Tested with Kubuntu 20.10:

Create a file /etc/polkit-1/localauthority/50-local.d/10-local-permissions.pkla

(note that directory /etc/polkit-1/localauthority has root-only read permission and must remain that way)

containing:

[My Muon Permissions]
Identity=unix-group:sudo
Action=org.kubuntu.qaptworker3.*
ResultActive=yes

[My Discover Permissions]
Identity=unix-group:sudo
Action=org.freedesktop.packagekit.*
ResultActive=yes

That's it. The first section lets Muon install packages without asking for a password and the second section does the same for updates that are prompted by the "updates" system tray icon. It's a good idea to glance through the updates before clicking "install", though.

2
  • Where, pray tell, are the action values documented?

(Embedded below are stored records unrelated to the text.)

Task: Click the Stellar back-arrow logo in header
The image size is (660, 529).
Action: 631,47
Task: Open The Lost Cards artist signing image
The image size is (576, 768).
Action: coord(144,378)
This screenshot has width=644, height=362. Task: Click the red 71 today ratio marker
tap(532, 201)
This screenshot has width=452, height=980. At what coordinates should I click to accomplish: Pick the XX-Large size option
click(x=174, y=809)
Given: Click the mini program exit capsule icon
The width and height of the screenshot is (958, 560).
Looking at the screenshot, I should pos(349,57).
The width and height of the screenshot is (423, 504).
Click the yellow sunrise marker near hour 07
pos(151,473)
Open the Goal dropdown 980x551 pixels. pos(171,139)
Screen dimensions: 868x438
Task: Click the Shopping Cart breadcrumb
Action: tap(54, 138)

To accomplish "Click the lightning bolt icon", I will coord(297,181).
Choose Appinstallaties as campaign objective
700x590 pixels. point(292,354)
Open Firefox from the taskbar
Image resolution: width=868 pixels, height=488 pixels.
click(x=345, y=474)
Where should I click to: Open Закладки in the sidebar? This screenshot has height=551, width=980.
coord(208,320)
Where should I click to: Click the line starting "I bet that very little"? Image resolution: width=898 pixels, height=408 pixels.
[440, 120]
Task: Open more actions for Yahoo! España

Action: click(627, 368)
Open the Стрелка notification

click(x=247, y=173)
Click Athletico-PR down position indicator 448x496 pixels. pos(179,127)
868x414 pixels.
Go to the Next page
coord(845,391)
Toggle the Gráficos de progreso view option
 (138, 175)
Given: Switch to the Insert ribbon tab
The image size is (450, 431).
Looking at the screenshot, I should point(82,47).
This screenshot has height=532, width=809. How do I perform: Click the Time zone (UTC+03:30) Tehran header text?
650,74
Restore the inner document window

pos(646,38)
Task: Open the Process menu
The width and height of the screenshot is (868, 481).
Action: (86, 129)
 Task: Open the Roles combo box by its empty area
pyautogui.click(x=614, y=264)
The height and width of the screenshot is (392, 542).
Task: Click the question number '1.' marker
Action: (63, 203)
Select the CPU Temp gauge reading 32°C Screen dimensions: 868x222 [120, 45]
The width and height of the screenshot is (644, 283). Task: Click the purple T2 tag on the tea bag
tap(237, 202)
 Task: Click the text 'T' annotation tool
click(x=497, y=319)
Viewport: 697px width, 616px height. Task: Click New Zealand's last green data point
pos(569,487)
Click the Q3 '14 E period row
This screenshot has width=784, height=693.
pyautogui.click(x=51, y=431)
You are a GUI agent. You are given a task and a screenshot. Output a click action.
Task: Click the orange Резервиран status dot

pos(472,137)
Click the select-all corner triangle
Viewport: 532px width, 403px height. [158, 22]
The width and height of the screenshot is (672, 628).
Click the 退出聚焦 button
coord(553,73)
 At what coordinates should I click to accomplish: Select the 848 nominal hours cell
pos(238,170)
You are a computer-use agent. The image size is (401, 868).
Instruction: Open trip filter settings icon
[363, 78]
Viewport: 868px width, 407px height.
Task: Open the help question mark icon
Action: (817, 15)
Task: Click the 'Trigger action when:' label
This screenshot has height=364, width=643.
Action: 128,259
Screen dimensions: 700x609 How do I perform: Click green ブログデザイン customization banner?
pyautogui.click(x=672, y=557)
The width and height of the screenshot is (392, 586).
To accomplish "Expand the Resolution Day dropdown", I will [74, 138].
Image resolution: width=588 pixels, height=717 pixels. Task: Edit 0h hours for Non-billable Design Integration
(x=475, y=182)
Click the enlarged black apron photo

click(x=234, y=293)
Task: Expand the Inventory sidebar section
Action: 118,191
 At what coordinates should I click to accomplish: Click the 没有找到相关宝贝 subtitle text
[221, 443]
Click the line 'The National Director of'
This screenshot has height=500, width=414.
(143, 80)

How can I identify another program? Jan 17, 2022 at 11:23
  • @HiTechHiTouch. I read through the polkit configuration files in /usr/share/polkit-1/actions. Most XML files there contains useful <description> lines adjacent to the <action> lines. You can also start an app that requires your password and then see what is in /var/log/auth.log
    – Dave Rove
    Feb 10, 2022 at 20:54

You must log in to answer this question.

Not the answer you're looking for? Browse other questions tagged .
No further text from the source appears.